If you know you will want to raise money eventually, figure out where you expect that money to come from. Can you be certain at this point that investment will always and forever be from individuals and never from venture capitalists or institutions? If so, then the LLC structure may suffice.

If your plan is to make your business a family or employee-owned company, you might organize as an LLC and leave it that way forever. But if your plan is to make the business attractive to the full range of investors, including angels, venture capitalists, strategic partners, or institutions, making it as easy as possible for your targeted investors to invest may lead you to structure the business as a C corporation.

Seek Legal Expertise

Getting excellent legal advice is summed up by an old TV commercial for oil filters: “You can pay me now or pay me later.”  The point being a little money now for the right product or service will save you many thousands if not hundreds of thousands later. Trying to save money on incorporating and structuring your business can actually result in lawsuits, and investors refusing to invest until the old structure is changed and any trailing liabilities eliminated.

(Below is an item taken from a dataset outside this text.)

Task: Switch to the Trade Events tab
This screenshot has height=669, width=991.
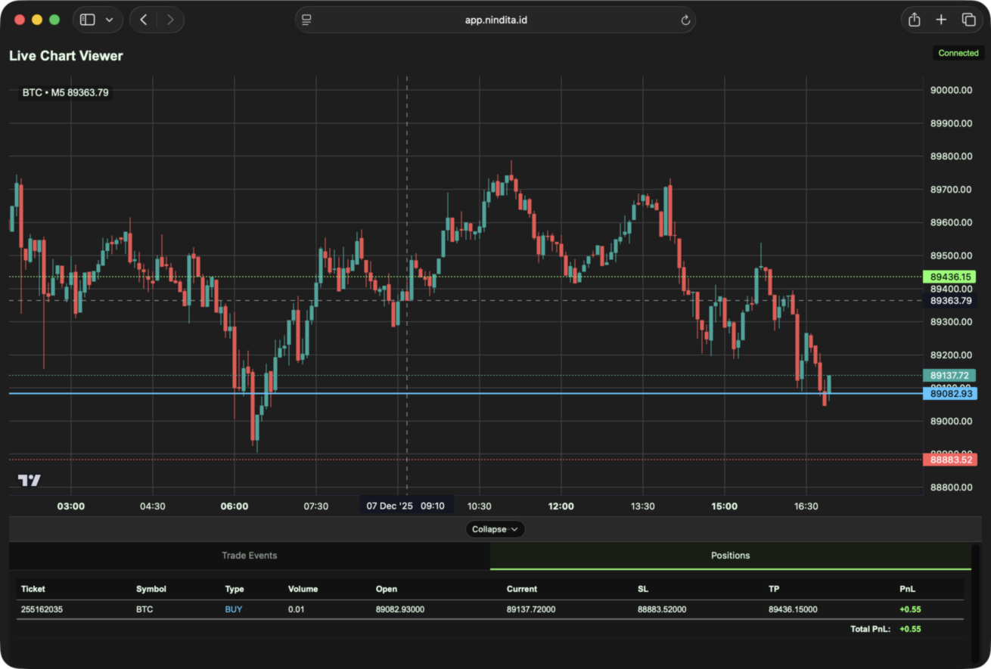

Setting up company structure is in reality a straightforward process and in the hands of competent advisors, should not be complicated: Do not try to go it alone. Do some research and hire an attorney who has structured high growth businesses before, someone who specializes in working with startups and entrepreneurs. Budget for a few hours of that expert’s time. It may cost a couple of thousand dollars now, but can you’re your company tens of thousands in the long run.

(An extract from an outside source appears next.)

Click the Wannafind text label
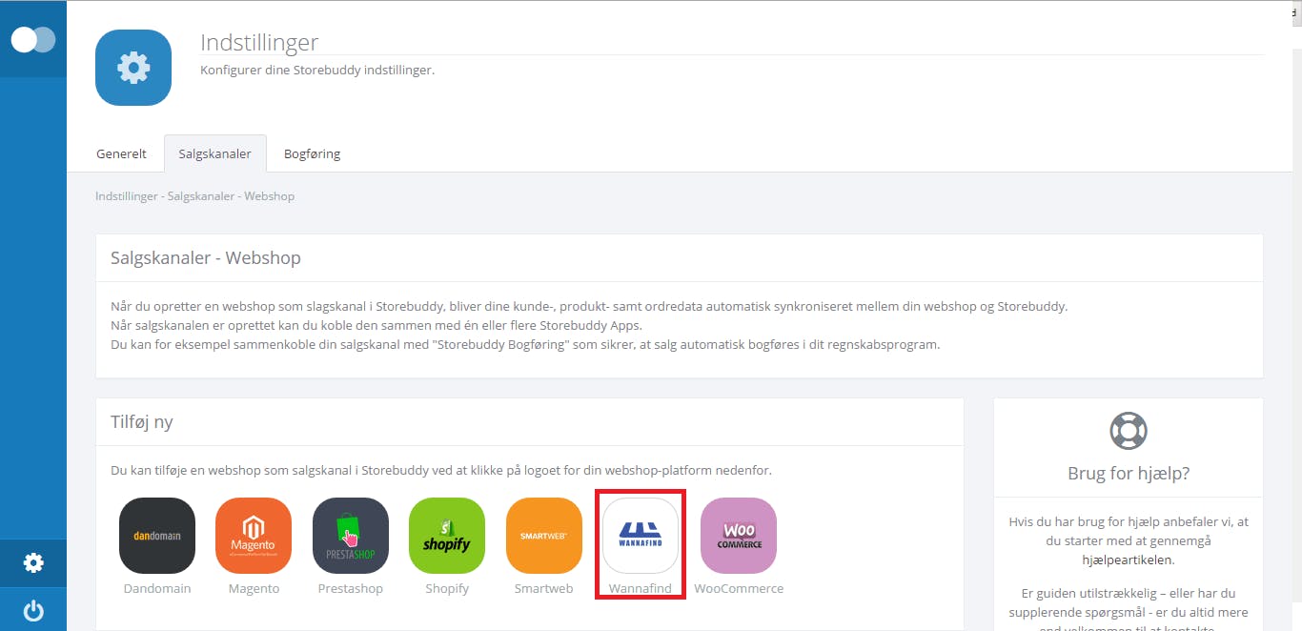This screenshot has height=631, width=1302. point(641,588)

The attorney/founder relationship is one of the most important—and hopefully enduring—relationships in the life of a company. We’ve seen many of these key partnerships begin with structuring the startup, mature, and continue for many years.

Corporate Governance

Corporate governance is the systems, rules, practices, and processes by which a company is directed and controlled. It involves balancing and aligning stakeholder interests, including shareholders, management, employees, customers, suppliers, financiers, and the community.

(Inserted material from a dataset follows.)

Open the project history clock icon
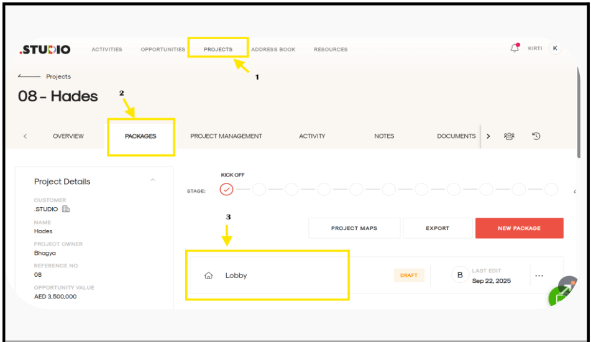Viewport: 591px width, 342px height. [x=536, y=136]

If that sounds potentially complex and overwhelming, it can be. But that doesn’t mean you should ignore it or leave it to someone else to figure out.

Like many startup entrepreneurs, you may not have much, if any, experience in working with a board of directors, let along understanding a startup board’s role or legal obligations. You also may believe that you can delay thinking about corporate governance until you have outside investors, that it’s too much work initially—and that’s a mistake.

Here are just three excellent reasons to form a board of directors before the company has investors or goes public, whether required by state law or not:

  • Most entrepreneurs don’t have experience working with a board. Better to learn how these relationships work before you have investors than after.
  • Company founders should seek alignment with their future boards. If an entrepreneur wants to significantly influence who sits on their board, they can affect that by building a strong board before they raise money. Develop future board candidates and relationships by seeking out individuals who have knowledge and experience that is relevant to your business and asking them to serve on your startup’s advisory board. (Learn more about the benefits of advisory boards.)
  • If, as a seed stage company, you show up to investors with a stellar a board of advisors, especially if those advisors are recognized in the industry or seen as leading technologists, the opportunity for the company getting funding increases dramatically. Why? Because investors see that the startup has oversight and supervision and that the entrepreneur has willingly added advisors to help keep the company on track.

Advisory Board quote

Invest time and thoughtful preparation in determining the best possible structure and operational systems for your company. Retain exceptional legal and accounting counsel. Build the best board that you can to help set strategy and then evaluate the company’s tactics, performance and provide the necessary checks and balances for management.

Rev1 is not qualified to offer legal or tax advice. It is not the purpose or intent of this article to do so. Consult an attorney and qualified tax professional.